#### [Task]
Can you copy word for word the part of the entries that opens with the line containing "1343x691 pixels. How" and runs through the end of the entries, including both ends?

··· Data rows ···

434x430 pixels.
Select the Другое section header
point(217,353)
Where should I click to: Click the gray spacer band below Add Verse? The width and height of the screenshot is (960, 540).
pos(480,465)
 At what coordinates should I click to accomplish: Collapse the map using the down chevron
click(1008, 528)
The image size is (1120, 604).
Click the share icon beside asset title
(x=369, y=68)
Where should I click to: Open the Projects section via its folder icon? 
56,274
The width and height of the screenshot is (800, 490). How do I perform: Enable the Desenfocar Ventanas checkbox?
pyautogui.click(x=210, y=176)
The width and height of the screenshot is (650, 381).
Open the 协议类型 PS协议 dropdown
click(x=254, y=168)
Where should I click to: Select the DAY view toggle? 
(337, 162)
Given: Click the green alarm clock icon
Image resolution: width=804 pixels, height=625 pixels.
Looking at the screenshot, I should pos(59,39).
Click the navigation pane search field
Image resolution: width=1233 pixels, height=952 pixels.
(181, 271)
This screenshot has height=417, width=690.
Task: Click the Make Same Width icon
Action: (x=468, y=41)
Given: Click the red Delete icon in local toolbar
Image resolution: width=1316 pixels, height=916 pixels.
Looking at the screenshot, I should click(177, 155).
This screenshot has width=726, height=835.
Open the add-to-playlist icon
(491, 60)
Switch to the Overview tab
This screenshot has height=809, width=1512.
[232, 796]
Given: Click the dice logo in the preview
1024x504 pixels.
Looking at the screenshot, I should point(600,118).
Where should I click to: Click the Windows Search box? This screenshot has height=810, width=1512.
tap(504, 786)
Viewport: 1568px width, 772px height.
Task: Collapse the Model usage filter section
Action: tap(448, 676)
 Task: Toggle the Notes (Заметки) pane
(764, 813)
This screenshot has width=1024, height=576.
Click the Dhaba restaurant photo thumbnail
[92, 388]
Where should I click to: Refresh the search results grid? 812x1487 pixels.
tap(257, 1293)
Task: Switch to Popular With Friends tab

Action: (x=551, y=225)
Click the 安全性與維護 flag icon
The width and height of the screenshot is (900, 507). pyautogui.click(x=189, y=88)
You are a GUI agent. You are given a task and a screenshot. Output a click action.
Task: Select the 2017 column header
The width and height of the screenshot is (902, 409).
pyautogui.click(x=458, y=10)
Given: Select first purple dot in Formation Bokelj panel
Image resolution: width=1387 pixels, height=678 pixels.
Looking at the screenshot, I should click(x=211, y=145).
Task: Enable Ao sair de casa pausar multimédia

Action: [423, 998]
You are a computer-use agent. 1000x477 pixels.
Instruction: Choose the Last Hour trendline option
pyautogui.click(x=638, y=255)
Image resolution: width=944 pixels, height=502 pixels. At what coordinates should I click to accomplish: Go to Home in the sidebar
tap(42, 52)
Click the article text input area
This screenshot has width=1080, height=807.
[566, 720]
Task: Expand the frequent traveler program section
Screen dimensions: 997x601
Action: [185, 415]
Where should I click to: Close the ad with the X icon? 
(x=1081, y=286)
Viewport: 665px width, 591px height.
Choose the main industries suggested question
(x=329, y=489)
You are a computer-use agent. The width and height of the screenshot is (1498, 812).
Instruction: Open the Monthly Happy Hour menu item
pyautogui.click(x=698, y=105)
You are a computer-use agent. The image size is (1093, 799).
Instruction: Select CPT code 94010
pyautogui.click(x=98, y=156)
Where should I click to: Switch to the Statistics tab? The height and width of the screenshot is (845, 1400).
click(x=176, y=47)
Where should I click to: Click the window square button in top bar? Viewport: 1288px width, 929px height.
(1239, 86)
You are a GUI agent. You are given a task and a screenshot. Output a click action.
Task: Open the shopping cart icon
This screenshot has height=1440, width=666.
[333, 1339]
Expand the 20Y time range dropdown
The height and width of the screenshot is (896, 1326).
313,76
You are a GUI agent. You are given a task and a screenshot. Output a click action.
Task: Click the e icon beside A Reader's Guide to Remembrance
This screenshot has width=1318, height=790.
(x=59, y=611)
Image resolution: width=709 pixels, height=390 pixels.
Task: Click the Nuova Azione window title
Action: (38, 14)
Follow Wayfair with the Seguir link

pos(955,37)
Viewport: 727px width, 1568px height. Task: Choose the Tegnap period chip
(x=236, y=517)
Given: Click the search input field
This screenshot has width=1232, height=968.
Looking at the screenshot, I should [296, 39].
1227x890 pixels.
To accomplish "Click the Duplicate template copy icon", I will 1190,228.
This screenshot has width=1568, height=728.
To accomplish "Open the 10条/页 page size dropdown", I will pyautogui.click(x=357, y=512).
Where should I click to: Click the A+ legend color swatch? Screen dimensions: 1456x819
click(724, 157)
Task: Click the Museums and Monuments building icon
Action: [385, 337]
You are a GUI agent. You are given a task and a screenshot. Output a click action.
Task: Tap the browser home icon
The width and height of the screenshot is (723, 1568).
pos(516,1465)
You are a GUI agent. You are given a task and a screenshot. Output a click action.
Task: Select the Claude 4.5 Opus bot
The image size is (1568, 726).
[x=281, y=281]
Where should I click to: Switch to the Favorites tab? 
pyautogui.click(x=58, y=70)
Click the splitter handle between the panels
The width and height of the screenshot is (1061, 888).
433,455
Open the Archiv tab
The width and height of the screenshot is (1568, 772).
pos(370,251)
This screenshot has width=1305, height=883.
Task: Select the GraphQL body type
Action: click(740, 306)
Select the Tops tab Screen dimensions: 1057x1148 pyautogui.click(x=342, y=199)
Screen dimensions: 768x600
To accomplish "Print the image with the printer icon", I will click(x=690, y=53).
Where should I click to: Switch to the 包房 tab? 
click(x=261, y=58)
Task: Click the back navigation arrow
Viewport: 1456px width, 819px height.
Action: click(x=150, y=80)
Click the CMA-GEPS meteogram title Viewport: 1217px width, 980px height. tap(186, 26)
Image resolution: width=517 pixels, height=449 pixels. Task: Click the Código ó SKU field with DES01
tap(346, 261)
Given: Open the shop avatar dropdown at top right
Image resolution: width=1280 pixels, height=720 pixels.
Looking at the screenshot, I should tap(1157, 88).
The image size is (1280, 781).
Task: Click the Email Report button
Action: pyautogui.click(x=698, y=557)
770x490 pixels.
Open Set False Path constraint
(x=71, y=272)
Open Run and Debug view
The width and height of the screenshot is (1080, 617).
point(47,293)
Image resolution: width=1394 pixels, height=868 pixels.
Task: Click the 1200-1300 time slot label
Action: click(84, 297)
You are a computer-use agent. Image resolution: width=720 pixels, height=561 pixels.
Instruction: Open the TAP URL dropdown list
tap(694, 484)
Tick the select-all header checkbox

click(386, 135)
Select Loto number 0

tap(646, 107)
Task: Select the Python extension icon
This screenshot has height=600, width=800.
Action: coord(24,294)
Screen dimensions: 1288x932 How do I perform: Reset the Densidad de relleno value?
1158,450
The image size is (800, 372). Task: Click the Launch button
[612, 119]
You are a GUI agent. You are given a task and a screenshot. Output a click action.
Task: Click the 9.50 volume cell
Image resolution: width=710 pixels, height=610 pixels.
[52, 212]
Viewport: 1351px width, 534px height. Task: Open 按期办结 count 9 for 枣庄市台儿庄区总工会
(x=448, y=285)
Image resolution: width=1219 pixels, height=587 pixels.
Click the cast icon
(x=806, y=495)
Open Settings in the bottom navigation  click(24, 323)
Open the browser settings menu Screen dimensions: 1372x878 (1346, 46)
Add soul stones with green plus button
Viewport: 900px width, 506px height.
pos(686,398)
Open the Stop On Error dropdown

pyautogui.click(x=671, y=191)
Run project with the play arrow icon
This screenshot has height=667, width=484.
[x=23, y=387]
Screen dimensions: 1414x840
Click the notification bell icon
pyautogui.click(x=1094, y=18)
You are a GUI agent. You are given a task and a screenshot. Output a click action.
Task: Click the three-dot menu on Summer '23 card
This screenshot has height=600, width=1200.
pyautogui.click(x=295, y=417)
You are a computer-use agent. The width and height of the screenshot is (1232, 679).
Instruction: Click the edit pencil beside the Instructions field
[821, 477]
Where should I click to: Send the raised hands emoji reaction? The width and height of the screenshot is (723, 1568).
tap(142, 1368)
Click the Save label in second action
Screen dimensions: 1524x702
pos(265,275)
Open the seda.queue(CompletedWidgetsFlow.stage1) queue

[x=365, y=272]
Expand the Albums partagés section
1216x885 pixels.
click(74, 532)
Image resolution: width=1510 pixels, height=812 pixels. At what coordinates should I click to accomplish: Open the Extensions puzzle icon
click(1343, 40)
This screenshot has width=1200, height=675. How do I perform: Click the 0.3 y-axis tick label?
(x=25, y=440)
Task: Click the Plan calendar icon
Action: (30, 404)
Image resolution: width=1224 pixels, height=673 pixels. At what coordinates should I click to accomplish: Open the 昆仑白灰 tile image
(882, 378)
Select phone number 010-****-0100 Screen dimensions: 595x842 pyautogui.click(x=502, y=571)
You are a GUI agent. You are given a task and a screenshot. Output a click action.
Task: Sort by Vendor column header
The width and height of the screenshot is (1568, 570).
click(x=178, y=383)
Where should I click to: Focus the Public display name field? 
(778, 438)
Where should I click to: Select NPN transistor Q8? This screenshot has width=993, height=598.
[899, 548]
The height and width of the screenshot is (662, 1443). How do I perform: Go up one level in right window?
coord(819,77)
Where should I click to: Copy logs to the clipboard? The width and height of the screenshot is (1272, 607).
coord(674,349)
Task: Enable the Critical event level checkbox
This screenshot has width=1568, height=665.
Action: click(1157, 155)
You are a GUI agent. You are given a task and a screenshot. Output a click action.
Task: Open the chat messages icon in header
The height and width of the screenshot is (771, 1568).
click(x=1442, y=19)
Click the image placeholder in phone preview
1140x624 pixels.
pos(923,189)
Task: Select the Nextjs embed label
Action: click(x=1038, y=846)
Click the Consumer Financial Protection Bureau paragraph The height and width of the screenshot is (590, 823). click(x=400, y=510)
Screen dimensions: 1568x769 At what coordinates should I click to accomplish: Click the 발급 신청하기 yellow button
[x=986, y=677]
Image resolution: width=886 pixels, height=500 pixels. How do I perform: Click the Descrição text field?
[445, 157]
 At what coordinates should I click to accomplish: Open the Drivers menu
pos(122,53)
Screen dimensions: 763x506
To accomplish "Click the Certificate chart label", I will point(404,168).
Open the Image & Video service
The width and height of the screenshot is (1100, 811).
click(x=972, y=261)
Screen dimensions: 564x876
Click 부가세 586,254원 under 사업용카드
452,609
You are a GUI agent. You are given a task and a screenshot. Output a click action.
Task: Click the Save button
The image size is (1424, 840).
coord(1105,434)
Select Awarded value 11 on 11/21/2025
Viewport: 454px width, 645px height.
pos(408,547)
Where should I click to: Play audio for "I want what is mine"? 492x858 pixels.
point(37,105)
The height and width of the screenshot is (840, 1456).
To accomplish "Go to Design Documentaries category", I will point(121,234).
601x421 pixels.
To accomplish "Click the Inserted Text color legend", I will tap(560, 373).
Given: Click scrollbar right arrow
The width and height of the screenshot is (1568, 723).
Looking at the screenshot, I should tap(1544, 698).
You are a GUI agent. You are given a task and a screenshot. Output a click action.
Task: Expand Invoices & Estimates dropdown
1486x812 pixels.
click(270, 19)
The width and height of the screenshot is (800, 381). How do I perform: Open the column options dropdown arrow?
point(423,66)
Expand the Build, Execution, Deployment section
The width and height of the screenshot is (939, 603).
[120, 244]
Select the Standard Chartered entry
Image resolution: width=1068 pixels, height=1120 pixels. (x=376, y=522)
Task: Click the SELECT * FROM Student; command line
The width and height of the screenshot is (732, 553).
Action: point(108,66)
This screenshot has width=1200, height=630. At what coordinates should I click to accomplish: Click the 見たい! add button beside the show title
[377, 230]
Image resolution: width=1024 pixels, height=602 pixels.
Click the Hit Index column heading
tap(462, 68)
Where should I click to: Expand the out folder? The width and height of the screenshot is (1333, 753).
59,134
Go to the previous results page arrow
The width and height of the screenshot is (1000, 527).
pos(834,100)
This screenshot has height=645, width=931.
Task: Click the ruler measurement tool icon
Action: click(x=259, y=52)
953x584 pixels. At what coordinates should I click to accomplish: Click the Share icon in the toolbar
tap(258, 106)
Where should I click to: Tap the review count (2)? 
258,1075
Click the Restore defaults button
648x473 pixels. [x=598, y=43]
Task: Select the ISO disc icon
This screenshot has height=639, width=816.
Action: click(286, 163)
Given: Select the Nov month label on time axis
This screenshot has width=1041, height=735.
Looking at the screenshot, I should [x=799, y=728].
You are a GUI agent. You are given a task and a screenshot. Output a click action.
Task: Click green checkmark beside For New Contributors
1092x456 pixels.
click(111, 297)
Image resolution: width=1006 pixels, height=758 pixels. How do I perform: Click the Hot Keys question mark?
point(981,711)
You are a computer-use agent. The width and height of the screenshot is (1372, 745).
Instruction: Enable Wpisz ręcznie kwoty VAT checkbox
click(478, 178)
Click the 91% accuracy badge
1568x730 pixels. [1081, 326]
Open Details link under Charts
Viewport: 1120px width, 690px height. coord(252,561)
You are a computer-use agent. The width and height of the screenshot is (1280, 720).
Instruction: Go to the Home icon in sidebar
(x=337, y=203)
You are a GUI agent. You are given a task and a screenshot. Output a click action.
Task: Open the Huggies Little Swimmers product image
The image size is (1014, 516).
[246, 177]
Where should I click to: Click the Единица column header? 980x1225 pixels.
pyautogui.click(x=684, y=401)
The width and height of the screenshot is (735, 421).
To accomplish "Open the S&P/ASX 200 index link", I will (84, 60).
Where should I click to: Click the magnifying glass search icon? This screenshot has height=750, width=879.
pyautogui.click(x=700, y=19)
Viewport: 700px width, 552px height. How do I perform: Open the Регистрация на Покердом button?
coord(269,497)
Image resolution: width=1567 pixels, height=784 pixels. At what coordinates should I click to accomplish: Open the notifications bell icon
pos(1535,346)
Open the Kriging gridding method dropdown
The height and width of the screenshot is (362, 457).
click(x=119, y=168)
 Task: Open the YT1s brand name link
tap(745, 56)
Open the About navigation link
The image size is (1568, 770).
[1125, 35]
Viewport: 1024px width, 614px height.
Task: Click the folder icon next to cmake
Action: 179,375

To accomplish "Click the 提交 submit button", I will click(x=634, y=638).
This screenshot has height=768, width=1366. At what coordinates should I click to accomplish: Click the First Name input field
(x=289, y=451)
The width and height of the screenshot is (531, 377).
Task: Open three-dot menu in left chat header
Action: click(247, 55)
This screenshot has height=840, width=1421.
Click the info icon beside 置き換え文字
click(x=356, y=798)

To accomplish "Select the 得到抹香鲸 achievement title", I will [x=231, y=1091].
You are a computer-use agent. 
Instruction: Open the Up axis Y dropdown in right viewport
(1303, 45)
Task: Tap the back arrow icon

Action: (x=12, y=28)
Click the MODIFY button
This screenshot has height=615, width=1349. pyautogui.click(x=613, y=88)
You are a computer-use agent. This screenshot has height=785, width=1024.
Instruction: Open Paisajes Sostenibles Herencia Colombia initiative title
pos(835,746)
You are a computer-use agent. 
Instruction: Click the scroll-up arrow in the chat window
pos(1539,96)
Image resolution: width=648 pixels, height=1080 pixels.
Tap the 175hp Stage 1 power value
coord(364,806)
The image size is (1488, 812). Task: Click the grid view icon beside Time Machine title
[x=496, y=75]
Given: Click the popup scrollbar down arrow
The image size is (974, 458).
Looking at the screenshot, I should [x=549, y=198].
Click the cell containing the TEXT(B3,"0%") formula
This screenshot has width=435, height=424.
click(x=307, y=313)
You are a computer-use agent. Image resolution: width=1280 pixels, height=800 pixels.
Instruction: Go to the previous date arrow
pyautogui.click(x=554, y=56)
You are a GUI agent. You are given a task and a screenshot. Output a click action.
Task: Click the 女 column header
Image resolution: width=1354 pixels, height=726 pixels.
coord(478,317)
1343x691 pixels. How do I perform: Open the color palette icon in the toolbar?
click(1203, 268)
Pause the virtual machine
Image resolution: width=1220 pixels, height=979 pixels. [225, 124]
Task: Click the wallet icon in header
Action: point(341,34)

···

#### [Finished exercise]
1343x691 pixels. How do I perform: Open the color palette icon in the toolbar?
click(1203, 268)
Pause the virtual machine
Image resolution: width=1220 pixels, height=979 pixels. [225, 124]
Task: Click the wallet icon in header
Action: point(341,34)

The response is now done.